Several years ago, a celebrity friended me on Facebook. I’m not saying who. In fact you probably won’t recognize his name if you scroll through my contacts, but, for some reason,after I wrote an article about someone he’d worked with, he started following me on Twitter. Then sent me a Facebook friend request. Then, I think, we forgot about each other.
Every once in a while, though, he posts something, and it is always so inconsistent with the other posts I see regularly that it shocks me out of my Facebook daze. It’ll be Throwback Thursday, and I’ll be looking at photos of my friends’ proms, and all of a sudden I’ll see a wedding picture from the ’90s with an Oscar nominee as one of the groomsmen. I will be reading someone’s rant about whatever is going on in the world to day, and then I’ll scroll down to find details about a new project this guy is working on with my high school self’s favorite band. And the front man of that band will have left comments on the status. It’s all a little surreal.
I don’t know if this guy realizes it, but his posts were a godsend last year, when I was home, dazed by the first year of motherhood, no sleep, worried about bills, fighting postpartum depression, upset about my physical appearance and sad about moving.

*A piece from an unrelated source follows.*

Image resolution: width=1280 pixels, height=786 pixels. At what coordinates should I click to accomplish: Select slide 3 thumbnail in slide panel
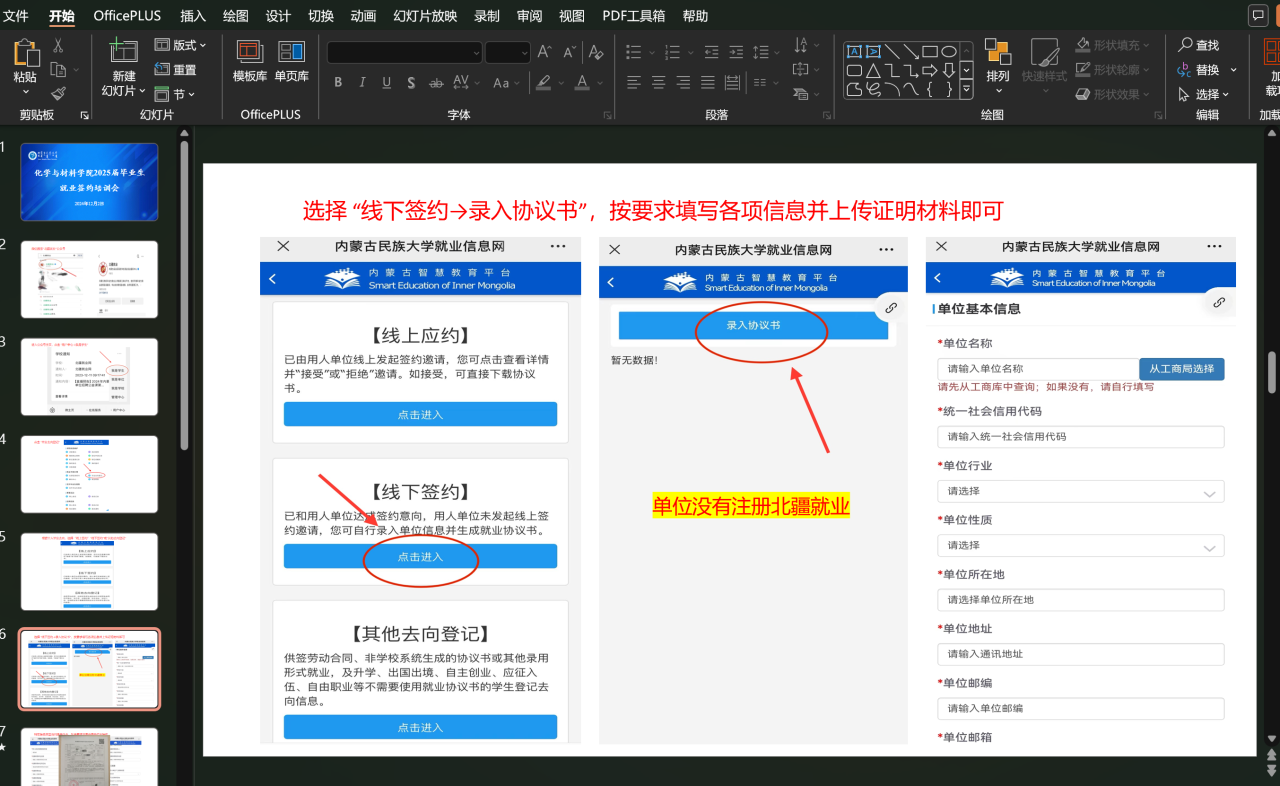coord(89,376)
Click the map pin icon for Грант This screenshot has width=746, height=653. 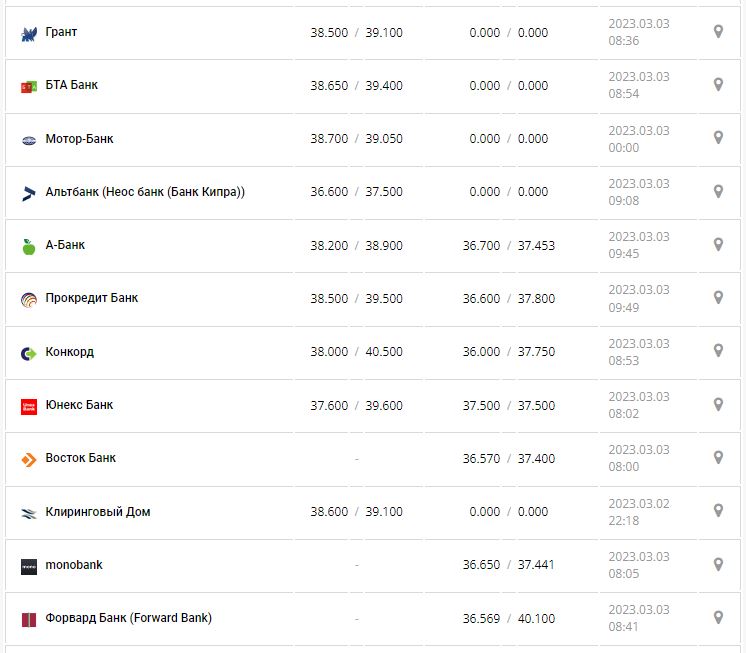point(718,32)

Every time he posted a status, I got a little snapshot of a world much more exciting than mine was at the time. I don’t think it’s world I’d like to live in, but it made me feel better to see it, maybe because even as I was changing diapers and dealing with colic, and not writing nearly enough, I felt like I was a part of his world, just a little. It was like a little glitter from his glamorous world drifted out of the computer and onto me. And also, seeing celebrity faces in my Facebook feed, right next to photos of a friend’s cat, jolted me out of my depression for a few minutes.
I know we’re told as kids that we shouldn’t strive to be cool, and that we should just be ourselves, but I didn’t want to be myself at that point, and dammit if his posts didn’t make me feel cool. And for whatever small reason, that helped me. Thank you, Hollywood celebrity guy, for friending me. You make my Facebook feed a fancier place, and you made a very hard year a little bit easier.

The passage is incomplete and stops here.